- Born: 31 October 1964 (age 61) Singapore
- Occupation: Aerodynamicist
- Years active: 1990 - 2018
- Employer(s): Sauber Motorsport (1998 - 2018) Jordan Grand Prix (1996 - 1998)
- Known for: Formula One Aerodynamicist

= Seamus Mullarkey =

British aerodynamicist

Seamus Mullarkey (born 31 October 1964) is a British Formula One aerodynamicist. He is best known for holding a number of senior aerodynamic roles at Sauber Motorsport including Head of Aerodynamics and Chief Aerodynamicist.

==Career==
Mullarkey studied aerodynamics at Imperial College London, earning a doctorate. He began his career in motorsport in 1990 with March Engineering as an aerodynamicist, before moving to Fondmetal in 1991 in a similar role. He later joined Larrousse’s UK operation (1992–1994), working across aerodynamics and data analysis. In 1995 he worked as a data analyst at GenTech, followed by a period at Galmer Engineering (1995–1996) as a software design engineer, developing engineering tools and simulation support systems.

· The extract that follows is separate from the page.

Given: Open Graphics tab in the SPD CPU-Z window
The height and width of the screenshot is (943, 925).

Mullarkey returned fully to Formula One in 1996 when he joined Jordan Grand Prix, becoming Head of Aerodynamics, a position he held until 1998. In 1998 he moved to Sauber, where he spent nineteen years in a variety of senior technical roles. He initially led the team's aerodynamic programme from 1998 to 2006. Following the formation of BMW Sauber F1 Team in 2006, Mullarkey was appointed Chief Aerodynamicist, continuing to oversee the development direction of the team's aero department.

When the team returned to private ownership in 2010, he resumed the position of Head of Aerodynamics. In 2012 he stepped back from day-to-day management responsibilities to become Head of Aerodynamic Research, focusing on longer-term development methodologies and conceptual studies. He left this position at the start of 2018 and is now Chief Research Officer of cycling company Swiss Side.